--- What you should do ---
Count the lines in the rows below that contain the string "word", with case counting, and reply with the number alone.

--- Extracted material ---
-------

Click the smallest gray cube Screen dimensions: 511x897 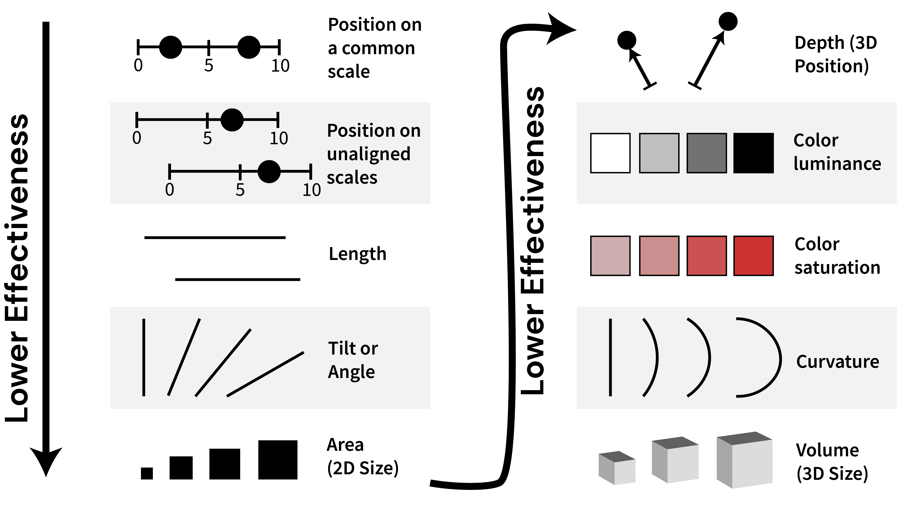[617, 468]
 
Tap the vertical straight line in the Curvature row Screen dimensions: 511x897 [610, 357]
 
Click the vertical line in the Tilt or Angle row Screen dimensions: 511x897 [144, 357]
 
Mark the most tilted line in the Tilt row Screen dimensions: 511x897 [265, 374]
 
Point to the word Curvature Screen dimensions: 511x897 [837, 362]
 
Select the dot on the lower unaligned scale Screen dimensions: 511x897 [269, 172]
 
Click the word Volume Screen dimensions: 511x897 [827, 450]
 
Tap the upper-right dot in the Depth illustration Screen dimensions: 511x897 [728, 21]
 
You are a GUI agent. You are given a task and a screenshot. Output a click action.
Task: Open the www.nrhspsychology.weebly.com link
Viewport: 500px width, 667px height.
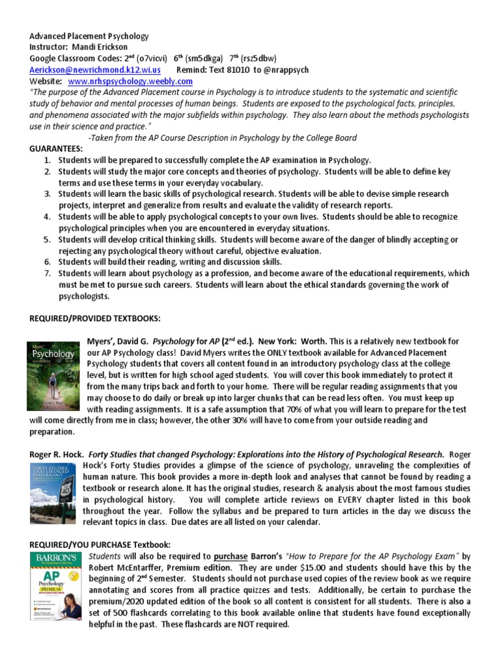130,81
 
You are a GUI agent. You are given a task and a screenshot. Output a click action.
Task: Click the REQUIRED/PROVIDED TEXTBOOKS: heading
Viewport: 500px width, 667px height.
95,318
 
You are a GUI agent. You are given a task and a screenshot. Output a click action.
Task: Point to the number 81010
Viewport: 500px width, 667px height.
238,70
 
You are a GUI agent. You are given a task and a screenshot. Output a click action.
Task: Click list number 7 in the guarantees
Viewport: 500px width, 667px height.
47,274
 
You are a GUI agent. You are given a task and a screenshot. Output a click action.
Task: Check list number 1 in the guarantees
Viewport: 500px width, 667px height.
47,160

-------

--- Output below ---
2